Kolbe cites Bloomington’s 2005 law prohibiting smoking indoors in public and workplaces (and outdoors within 30 feet of entrances, exits, open windows, and ventilation intakes of public places and workplaces) as an example of how public health decisions can make a widespread difference in people’s lives.

“This has an enormous environmental effect in terms of secondhand smoke,” says Kolbe. “It also made a statement to impressionable young people that smoking is such a serious problem, it’s prohibited in public places. That’s one example of how changing the environment can do far more than just nagging people not to smoke.”

HPER initiatives include working to make fresh, healthful foods available to low-income people to help prevent obesity, and offering a variety of opportunities for physical activity through HPER’s Recreational Sports program, which Kolbe and others have identified as “arguably the best in the country.”

In the near future, Kolbe says, virtually everyone interested in the advancement and perservation of our society will have to work together to develop a public health system, a concept that has been echoed by numerous public health documents from the World Health Organization, the CDC, and others.

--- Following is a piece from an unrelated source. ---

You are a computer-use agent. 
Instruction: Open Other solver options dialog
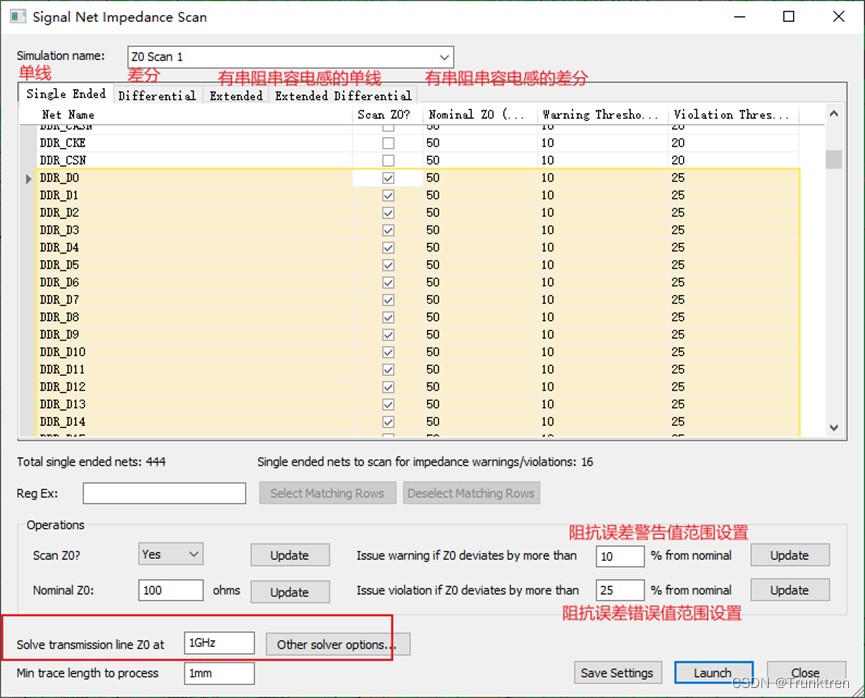coord(336,643)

“The driving engine of that can be the university, because it has the schools that are training the future leaders and have enormous impact on health and quality of life,” Kolbe says.

Purpose and meaning

The essence of what HPER does, says Dean Gallahue, is to bring purpose and meaning to people’s lives so they will engage in healthy behaviors—not just because they know it’s good for them, but because it means something to them personally. “Most people don’t stop smoking because ‘I’m going to die if I keep smoking.’ No, they stop because ‘My breath stinks and she doesn’t want to kiss me,’ or ‘Cigarettes cost $3 a pack and I don’t have enough cash to invest in this habit,” he says.

By participating in the Life Sciences Initiative, HPER can promote the concept of healthful lifestyles in a way that’s specifically targeted to the Bloomington campus, bringing this “purpose and meaning” to people on an individual level.

Wilkerson says the first step to improving any health issue is improving nutrition and exercise habits. “That’s what we’re about—exercise, nutrition, healthy habits. We probably are tackling the hardest of all problems: changing human behavior,” she says. “The Life Sciences Initiative Taskforce has come to the realization that there are lots of people designing drugs, designing equipment, developing all of these things, but unless we can get people to utilize them, their quality of life will be less than adequate. We’re looking at not only living longer, but at quality of life and enjoying living.”

America’s health care situation is “catastrophic,” says Wilkerson. “We provide an opportunity for research that changes people’s behavior relative to healthy lifestyle habits. We’re not just treating a malady that already exists.

“I think we’re just stepping up and saying ‘this is who we are,’” she says. “We’ve been part of the life sciences from the beginning.”